12 The size of a coefficient describes the size of the effect that an independent variable is having on the dependent variable (PovSocEx). The sign on the coefficient (positive or negative) shows the direction of the effect.
13 The controls included in the analysis are not the only ones capable of affecting poverty and social exclusion. Others, such as educational attainment, economic development, inactivity, tax, innovation, urbanization economies and physical geography, among others, may also have a non-negligible influence on poverty and social exclusion rates. However, the independent variables included in a regression model should be independent from one another. That is, they should not be correlated. Highly correlated independent variables produce problems to fit the model and to interpret the results. This results in multicollinearity, making coefficients highly sensitive to small changes, reducing the precision of the estimated coefficients and weakening the statistical power of the regression model. Due to these multicollinearity problems, we do not control for several variables originally considered as controls. These include (1) education, proxied by a human capital index based on the average years of schooling (Barro & Lee, Citation2013) and returns to education (Psacharopoulos, Citation1994) (source: Penn World Table – PWT); (2) per capita GDP (ln) (source: World Bank), measuring the economic development of the country; (3) the percentage of inactive adults (source: Eurostat); (4) tax revenue (source: World Bank); (5) patent applications to the European Patent Office (EPO) or the intramural (research and development – R&D) expenditure as the percentage of GDP (source: Eurostat), as proxies for innovation; (6) urban population as the percentage of the total population (source: World Bank), and the population in the largest city as the percentage of the urban population (source: World Bank); and (7) the distance from a country’s centroid to the nearest coastline or navigable river or the percentage of land area within 100 km of the nearest coastline or navigable river (source: Center for International Development, Harvard University; Gallup et al., Citation2010). These variables are highly correlated with Dec, Gov and/or some of the Controls.
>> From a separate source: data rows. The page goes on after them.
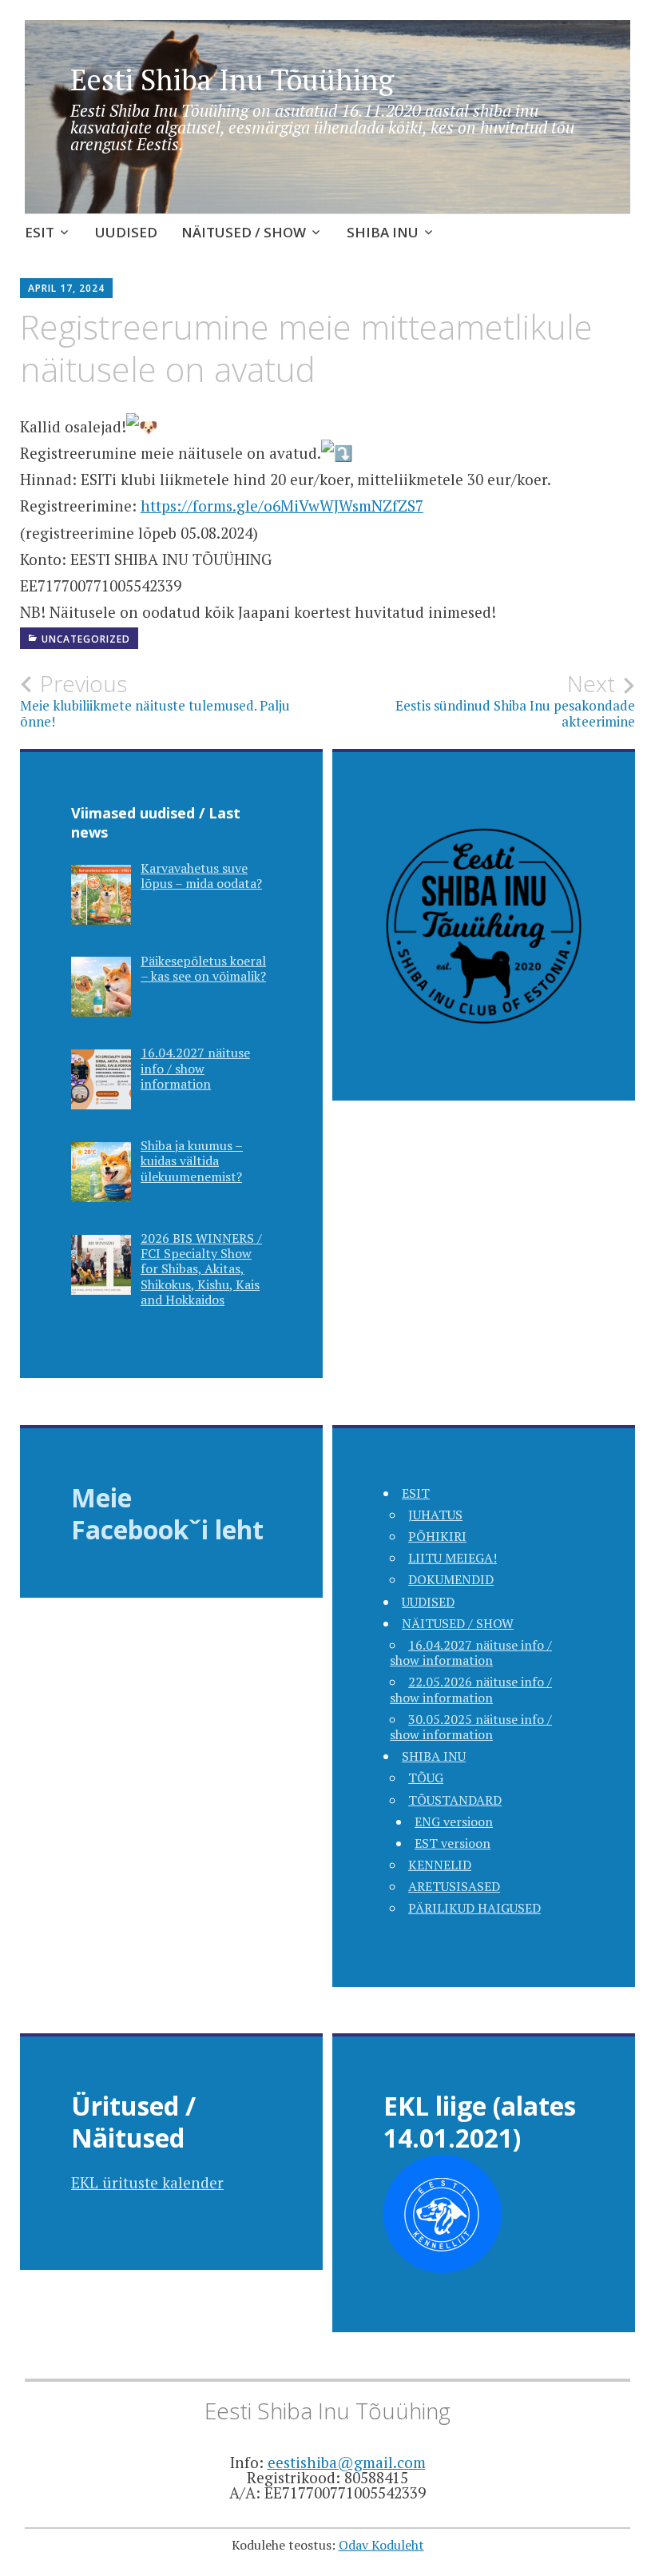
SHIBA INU (383, 232)
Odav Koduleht (381, 2545)
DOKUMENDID (451, 1579)
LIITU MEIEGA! (452, 1558)
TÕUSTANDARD (455, 1800)
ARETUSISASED (454, 1886)
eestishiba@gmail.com (347, 2462)
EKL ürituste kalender (147, 2182)
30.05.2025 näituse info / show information (471, 1726)
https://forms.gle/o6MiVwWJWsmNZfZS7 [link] (282, 506)
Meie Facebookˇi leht (167, 1513)
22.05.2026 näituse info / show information (471, 1689)
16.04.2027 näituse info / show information (471, 1652)
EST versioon (452, 1843)
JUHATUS (435, 1514)
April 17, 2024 (66, 288)
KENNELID (439, 1864)
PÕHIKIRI (437, 1536)
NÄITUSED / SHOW (243, 232)
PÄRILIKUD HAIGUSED (474, 1908)
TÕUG (425, 1777)
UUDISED (126, 232)
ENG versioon (454, 1821)
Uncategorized (86, 639)
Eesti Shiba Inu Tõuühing (232, 79)
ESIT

14 For instance, the RAI of an Austrian NUTS-II region (i.e., Burgenland, Lower Austria, Vienna, Carinthia, Styria, Upper Austria, Salzburg, Tyrol and Vorarlberg) is the maximum RAI score of the differentiated regions r which refer to this specific NUTS-II region.
15 Due to multicollinearity problems, we do not control for (1) infant mortality rate, (2) the per capita GDP (ln), and (3) the per capita number of patent applications to the EPO or the intramural (R&D) expenditure as the percentage of GDP. These variables are highly correlated with Dec and/or Controls.